DOCUMENT EXCERPT:
===============
PDA

View Full Version : Fast Normalisation



Nitrogen
15-01-2007, 09:55 AM
I'm busy writing my particle engine and it's nearly done but there is one thing I'm hoping to eliminate:

You know when you emit particles all with a random velocity, if you are using normal X,Y,Z coordinates they tend to emit outwards in a cube-like fashion?
Those particles at the corners of this 'cube' have the most extreme X, Y and Z values and so their overall magnitudes are a little higher than the rest... I'm looking for a nice spherical emission pattern...

Now, the one way to solve this is to normalise the velocity vector every time you calculate or change it, and then figure out some magnitude to apply to the vector, which is a bit of a drag.

So can anyone either think up a better way around this problem without changing my data structures? Everything works off X,Y,Z coords, not Direction and Magnitude for instance..

Or better yet, think up an insanely fast normalisation algorithm? (I declare the 3rd small-fast-optimisation-competition open!)

dmantione
15-01-2007, 10:25 AM
Well, when normalizing you divide the vector by its length. Instead of calculating the length over and over again, you might cache it. For example, when you scale a normalized vector, you know the size changes by the scale factor. So instead of calculating the length, you simply divide your vector by the scale factor, resulting again in a normalized vector.

JSoftware
15-01-2007, 10:56 AM
type
tvector4f = record
x, y, z, w: single;
end;

function Normalize(vec: tvector4f): tvector4f;
asm
movups xmm0, [vec]
movaps xmm1, xmm0
mulps xmm1, xmm1
movaps xmm2, xmm1
shufps xmm2,xmm2, $39
addss xmm1, xmm2
shufps xmm2,xmm2, $39
addss xmm1, xmm2
sqrtss xmm1, xmm1
shufps xmm1, xmm1, $00
divps xmm0, xmm1
movups [result], xmm0
end;

I cheated with SSE 8)
===============
Rows from a dataset
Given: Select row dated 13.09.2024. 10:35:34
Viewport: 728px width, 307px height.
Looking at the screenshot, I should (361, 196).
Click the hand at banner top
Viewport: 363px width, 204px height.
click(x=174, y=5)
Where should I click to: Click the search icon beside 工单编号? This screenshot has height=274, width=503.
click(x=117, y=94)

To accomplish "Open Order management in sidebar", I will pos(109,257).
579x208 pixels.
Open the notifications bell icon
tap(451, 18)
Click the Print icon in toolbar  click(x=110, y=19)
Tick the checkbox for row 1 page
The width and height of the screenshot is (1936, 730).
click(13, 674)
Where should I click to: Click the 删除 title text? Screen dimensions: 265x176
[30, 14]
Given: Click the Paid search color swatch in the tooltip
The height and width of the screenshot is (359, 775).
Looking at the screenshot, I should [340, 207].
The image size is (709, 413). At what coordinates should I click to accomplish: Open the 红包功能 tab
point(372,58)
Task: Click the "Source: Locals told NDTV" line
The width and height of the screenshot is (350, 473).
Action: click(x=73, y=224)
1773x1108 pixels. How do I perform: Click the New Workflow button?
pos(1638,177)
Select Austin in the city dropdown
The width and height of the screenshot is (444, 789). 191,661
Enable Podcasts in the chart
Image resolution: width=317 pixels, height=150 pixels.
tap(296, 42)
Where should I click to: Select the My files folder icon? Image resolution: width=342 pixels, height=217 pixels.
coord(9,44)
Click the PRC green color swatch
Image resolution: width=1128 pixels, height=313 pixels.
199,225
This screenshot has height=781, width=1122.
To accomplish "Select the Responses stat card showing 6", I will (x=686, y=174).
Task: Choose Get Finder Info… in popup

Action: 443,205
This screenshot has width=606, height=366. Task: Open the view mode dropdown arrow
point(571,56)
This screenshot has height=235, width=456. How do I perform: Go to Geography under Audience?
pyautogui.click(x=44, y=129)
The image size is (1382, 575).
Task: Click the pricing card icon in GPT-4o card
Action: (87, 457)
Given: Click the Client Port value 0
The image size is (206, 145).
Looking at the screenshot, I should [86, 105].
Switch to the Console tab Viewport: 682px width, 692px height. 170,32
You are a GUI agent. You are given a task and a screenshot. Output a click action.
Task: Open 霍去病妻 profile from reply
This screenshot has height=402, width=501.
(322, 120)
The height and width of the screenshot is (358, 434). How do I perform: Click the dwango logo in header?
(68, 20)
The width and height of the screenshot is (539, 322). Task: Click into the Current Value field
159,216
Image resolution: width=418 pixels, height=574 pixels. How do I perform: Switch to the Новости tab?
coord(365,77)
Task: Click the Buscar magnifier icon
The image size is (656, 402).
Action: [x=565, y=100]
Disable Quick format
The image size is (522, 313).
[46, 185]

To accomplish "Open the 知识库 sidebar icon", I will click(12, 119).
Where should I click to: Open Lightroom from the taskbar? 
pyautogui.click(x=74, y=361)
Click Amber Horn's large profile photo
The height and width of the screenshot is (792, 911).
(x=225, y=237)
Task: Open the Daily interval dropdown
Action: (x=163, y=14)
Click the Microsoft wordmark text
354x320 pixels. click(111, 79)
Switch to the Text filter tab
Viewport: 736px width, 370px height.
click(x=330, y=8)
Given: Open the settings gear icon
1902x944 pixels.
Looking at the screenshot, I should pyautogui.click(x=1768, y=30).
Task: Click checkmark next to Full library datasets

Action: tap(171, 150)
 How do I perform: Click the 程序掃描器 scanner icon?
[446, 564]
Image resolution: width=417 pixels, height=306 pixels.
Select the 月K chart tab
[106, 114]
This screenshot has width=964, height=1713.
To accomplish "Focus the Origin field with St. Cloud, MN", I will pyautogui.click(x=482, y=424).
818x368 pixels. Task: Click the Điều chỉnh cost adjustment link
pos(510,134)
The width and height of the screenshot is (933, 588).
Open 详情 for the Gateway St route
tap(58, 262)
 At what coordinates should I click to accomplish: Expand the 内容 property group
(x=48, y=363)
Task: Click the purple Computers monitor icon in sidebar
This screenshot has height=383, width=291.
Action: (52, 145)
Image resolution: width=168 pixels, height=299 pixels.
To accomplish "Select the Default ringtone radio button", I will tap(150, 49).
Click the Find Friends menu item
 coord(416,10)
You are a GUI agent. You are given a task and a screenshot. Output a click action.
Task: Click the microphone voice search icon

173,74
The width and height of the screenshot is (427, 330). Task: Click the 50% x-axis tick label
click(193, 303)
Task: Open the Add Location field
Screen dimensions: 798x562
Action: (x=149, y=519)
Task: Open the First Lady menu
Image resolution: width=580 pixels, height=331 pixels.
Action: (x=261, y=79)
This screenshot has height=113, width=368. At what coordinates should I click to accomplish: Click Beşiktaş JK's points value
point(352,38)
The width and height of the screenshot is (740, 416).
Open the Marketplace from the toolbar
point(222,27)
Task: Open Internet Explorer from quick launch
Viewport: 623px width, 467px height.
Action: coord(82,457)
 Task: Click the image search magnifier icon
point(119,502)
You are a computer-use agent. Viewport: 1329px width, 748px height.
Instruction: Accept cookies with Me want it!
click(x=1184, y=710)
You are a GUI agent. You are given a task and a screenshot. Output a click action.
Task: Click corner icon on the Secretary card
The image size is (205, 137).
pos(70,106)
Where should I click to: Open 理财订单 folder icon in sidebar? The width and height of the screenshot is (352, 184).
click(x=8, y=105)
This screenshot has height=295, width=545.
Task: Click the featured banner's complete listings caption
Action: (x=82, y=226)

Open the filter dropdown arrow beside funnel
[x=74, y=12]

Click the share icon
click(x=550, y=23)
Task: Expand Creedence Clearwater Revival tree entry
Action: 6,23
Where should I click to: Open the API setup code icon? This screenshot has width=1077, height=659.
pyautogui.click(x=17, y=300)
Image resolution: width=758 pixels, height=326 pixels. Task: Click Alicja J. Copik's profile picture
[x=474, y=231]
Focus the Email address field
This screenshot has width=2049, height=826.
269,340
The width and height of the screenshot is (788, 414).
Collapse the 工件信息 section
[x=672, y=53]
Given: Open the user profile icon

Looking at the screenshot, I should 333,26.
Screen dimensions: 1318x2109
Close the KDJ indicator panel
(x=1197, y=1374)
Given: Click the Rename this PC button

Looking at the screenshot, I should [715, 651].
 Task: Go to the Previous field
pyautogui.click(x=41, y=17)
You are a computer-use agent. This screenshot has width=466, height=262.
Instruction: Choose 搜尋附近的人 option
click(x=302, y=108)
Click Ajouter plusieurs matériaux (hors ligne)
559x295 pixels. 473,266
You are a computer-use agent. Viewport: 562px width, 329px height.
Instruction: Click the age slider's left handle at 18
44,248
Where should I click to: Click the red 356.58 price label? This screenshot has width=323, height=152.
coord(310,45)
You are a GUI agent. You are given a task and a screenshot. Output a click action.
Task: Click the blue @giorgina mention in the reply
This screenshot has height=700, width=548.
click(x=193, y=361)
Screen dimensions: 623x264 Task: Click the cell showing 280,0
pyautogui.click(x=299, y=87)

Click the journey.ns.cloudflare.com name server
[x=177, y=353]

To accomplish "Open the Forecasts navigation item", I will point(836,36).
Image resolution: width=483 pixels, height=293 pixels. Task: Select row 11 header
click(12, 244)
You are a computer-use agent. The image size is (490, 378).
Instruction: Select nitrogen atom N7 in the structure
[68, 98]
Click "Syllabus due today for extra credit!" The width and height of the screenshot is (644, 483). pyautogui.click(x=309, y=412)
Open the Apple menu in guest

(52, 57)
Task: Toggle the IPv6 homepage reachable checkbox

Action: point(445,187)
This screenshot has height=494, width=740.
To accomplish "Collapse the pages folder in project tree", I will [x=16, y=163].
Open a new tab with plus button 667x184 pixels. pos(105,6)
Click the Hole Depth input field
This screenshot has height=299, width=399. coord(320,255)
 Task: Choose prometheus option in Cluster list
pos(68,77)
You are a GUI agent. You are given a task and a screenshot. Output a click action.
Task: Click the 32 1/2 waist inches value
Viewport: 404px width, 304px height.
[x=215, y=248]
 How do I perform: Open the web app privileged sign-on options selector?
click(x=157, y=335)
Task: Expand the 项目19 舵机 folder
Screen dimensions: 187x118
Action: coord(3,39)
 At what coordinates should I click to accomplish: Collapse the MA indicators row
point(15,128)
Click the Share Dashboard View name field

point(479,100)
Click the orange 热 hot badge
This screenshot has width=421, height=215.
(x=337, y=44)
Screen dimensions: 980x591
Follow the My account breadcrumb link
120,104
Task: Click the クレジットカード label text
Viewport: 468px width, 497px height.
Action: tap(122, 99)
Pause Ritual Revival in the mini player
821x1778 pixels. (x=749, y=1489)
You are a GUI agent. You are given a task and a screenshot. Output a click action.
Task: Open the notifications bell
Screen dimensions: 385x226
===============
TASK REQUIREMENTS:
A) Answer these questions about the forum thread on fast normalisation:
(i) In what kind of pattern do particles with random X, Y, Z velocities tend to emit, according to the first post?
(ii) What quantity does dmantione suggest caching instead of recalculating?
(iii) What did JSoftware say was used to cheat?
B) List every distinct assembly instruction mnemonic that appears in the Normalize function in the fast normalisation thread.
C) Write the next post in the forum thread on fast normalisation, following on from its final reply.

EXPECTED RESULTS:
A)
(i) Outwards in a cube-like fashion.
(ii) The length of the vector.
(iii) SSE.

B) movups, movaps, mulps, shufps, addss, sqrtss, divps

C)
Setharian
15-01-2007, 07:04 PM
slightly faster probably...

function Normalize(vec: tvector4f): tvector4f;
asm
movups xmm0, [vec]
movaps xmm2, xmm0
mulps xmm0, xmm0
movaps xmm1, xmm0
shufps xmm0, xmm1, $4E
addps xmm0, xmm1
movaps xmm1, xmm0
shufps xmm1, xmm1, $11
addps xmm0, xmm1
rsqrtps xmm0, xmm0
mulps xmm2, xmm0
movups [result], xmm2
end;

Nitrogen
15-01-2007, 07:45 PM
Does it have to be a 4D vector?
What do I have to do to make it work with



type vector = array[0..2] of single;

JSoftware
15-01-2007, 08:01 PM
Hmm good question. I just tried three components and sse seems to be pretty slow with the code above.

I thought that sse would check boundaries when you used movups but it seems it doesn't

@Setharian, my initial benchmarks shows you beat me with 7% :P
Seems I need to redesign some of my other sse functions in my vector library

Edit: wait a minute. What's going on in my code...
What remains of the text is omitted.